TSS deleted this email from the inboxes of people who hadn’t yet opened it. TSS didn’t erase the email from the inboxes of users who had already opened it in case they needed to record what the hackers sent them.
Measures Taken
TSS already has security measures in place to protect SCC email accounts from receiving malicious content: antivirus and anti-phishing filters stop most incoming attacks from reaching the students and employees.
However, another phishing email was sent to students, with about 30 of them reporting to TSS that they have interacted with suspicious emails.TSS instructed those students to change their passwords on SCC’s main website.

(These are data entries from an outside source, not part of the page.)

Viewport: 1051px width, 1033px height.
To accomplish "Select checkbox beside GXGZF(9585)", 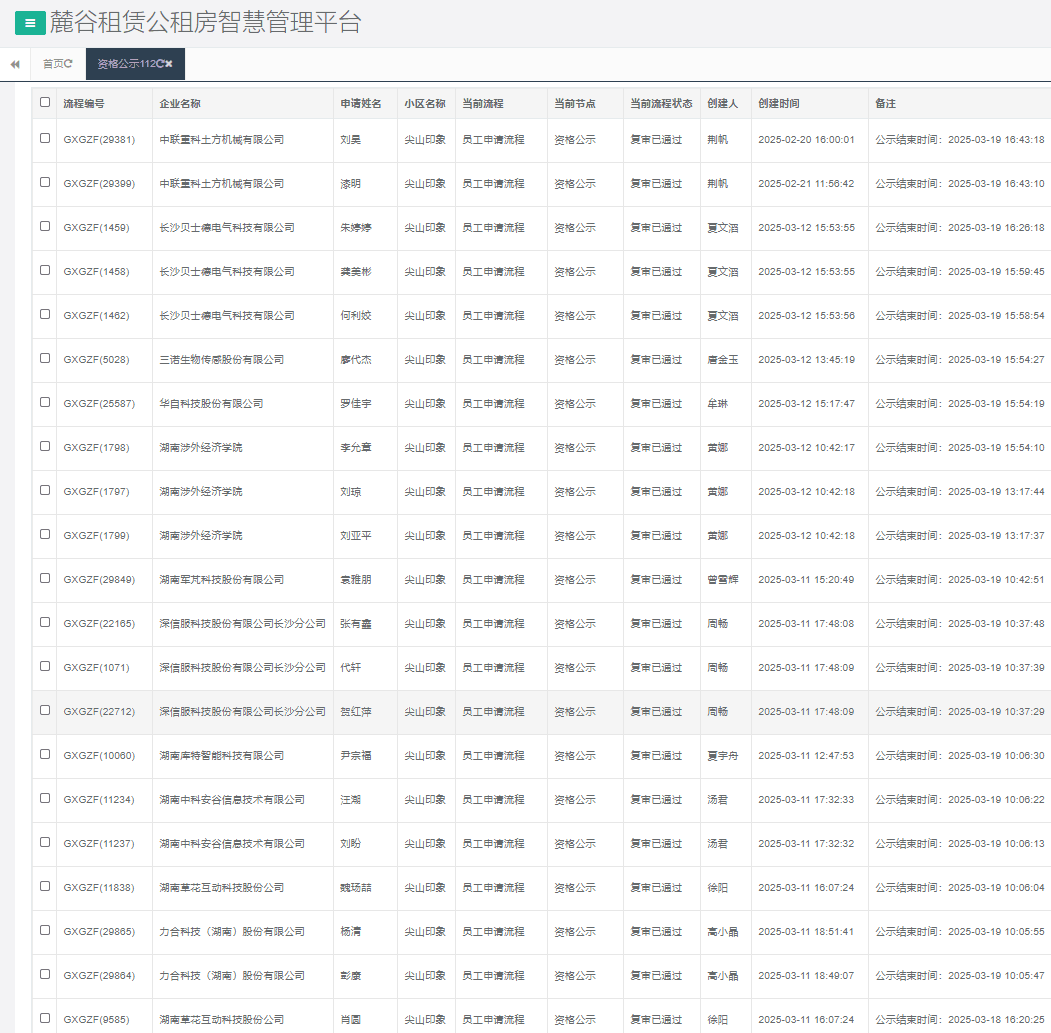I will click(x=45, y=1018).
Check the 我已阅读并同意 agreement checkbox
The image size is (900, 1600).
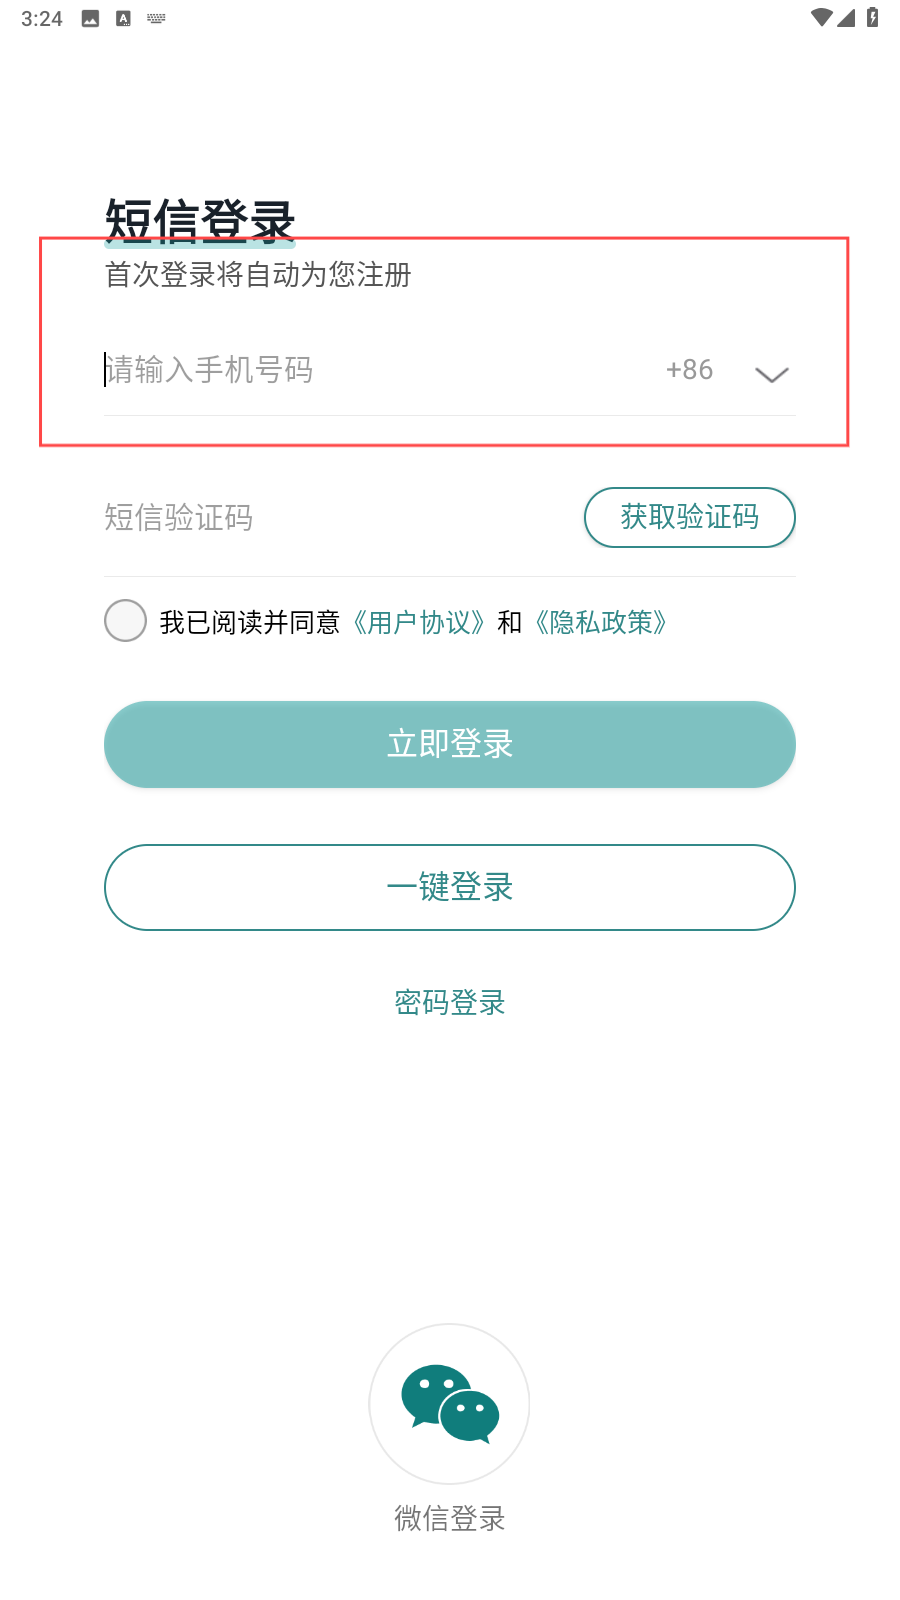(126, 621)
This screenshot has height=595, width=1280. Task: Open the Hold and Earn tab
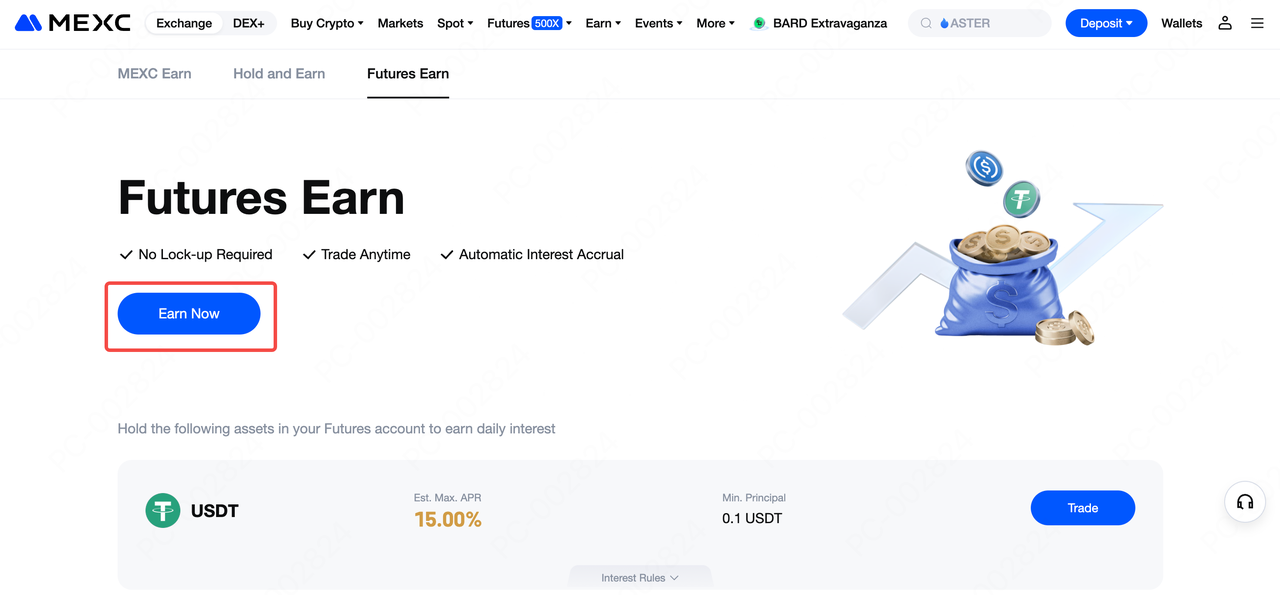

“Unless you provided the attackers with any personal information, you shouldn’t have anything to worry about,” Smith says. “However, if any student gave them their financial information, then they should talk to their bank about it.”
Prevention
Kalbfleisch says that it’s “practically impossible” to know who was behind the attacks, as they usually come from overseas.
“The police don’t know what to do about these things,” Kalbfleisch says. “Prosecution just isn’t going to happen.”
According to Kalbfleisch, institutions with public IP addresses like SCC face attacks on a regular basis. “Think of it like a long hallway full of doors,” he says. “Each of those doors represents an IP address. What hackers do is they run down the hall really fast, trying to find a doorknob that’s open.
“Phishing is the most effective because of the social engineering aspect of it.”
TSS recommends students to never click on links provided by suspicious emails, as well as checking the grammar and spelling on the content of the message, and especially not log in through links provided by suspicious emails.
According to Kalbfleisch, sometimes scammers will try to get you to give up your credentials by asking you to log into, for example, the SCC website to reactivate your account.
Phishing works well because it depends purely on deception; only a bit of research is needed to make an email seem legitimate.
In the case of the SCC emails, scammers knew to target potentially strapped for cash students with very lucrative job offers that would interfere minimally with their studies.